A ogni pausa pubblicità parte un seminario in dad. I miei colleghi ricorrono a termini tecnici, appresi dallo show, per distinguere le comedy queen dalle fashion queen, un abito iconico da uno banalmente scioccante, un makeup creativamente innaturale (rossetti verdi, caravaggeschi fondotinta quasi azzurri) da tentativi di realismo andati storti. Cercano soprattutto di anticipare le scelte di Ru, papessa e arbitro del gusto, e ci azzeccano sempre. Delle quattro queen in finale avevo subito scartato lo scozzese che tematizza la Scozia nel suo drag (Ross McCorkell, in arte Rosé: istrionica ma scialba) e l’esuberante portoricano afrodiscendente (Kandy Muse, simpatica ma troppo approssimativa). Mi pareva dovesse vincere Gottmik, visagista delle dive (ha truccato Paris Hilton, addirittura Cindy Crawford), coi suoi faraonici look e le parrucche da film in costume. Il suo artefice, al secolo Kade Gottlieb, spariglia le già flessibilissime norme della corte di Ru competendo come primo uomo trans, roba da Mozart. Non capivo perché i miei colleghi puntassero invece tutto su Symone, elegantissima alter ego di Reggie Gavin. Che ovviamente ha vinto.

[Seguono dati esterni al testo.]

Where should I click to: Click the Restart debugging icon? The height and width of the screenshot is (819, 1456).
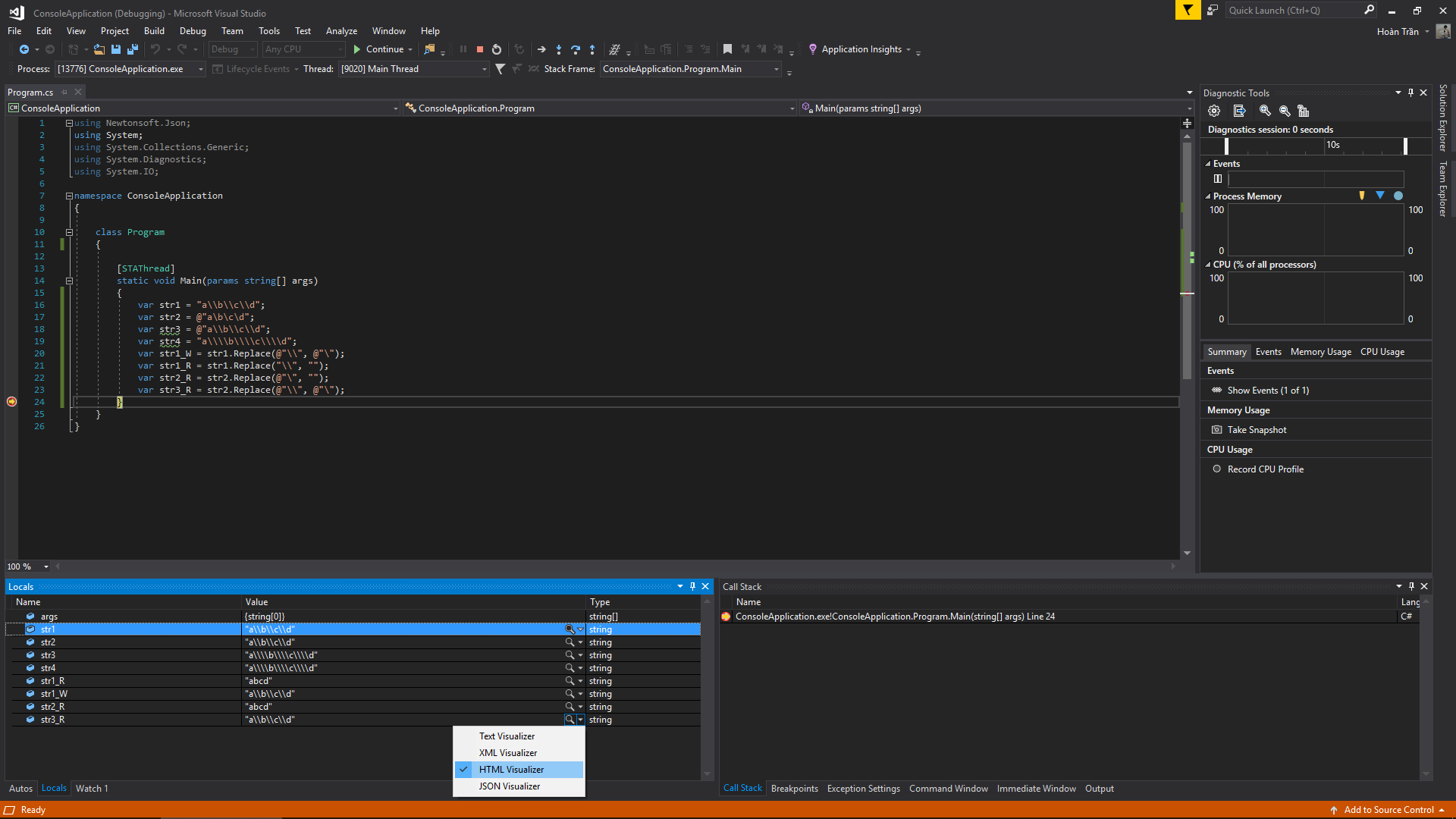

Per un’ora Ava, Justin e Monica mi hanno spiegato le ragioni del trionfo di Symone attraverso paradigmi che, pur basati su quelli che adottiamo per discutere la fortuna di Pindaro o la rivoluzione haitiana, radicavano invariabilmente nell’autorità aristotelica di Ru. Abbiamo riso, serissimi, fino all’ora di andare a dormire. Mi pare che Maria De Filippi quell’autorità ce l’abbia, ma non la eserciti. Che forse una Maria in impeccabile drag, al timone di un carnevale serio in cui il talento si esprima in misurabili commerci tra le cose da maschio e le cose da femmina, ci vorrebbe anche da noi. Ma prima, leggiamo Cellini (e Paolo Poli) e approviamo il ddl Zan.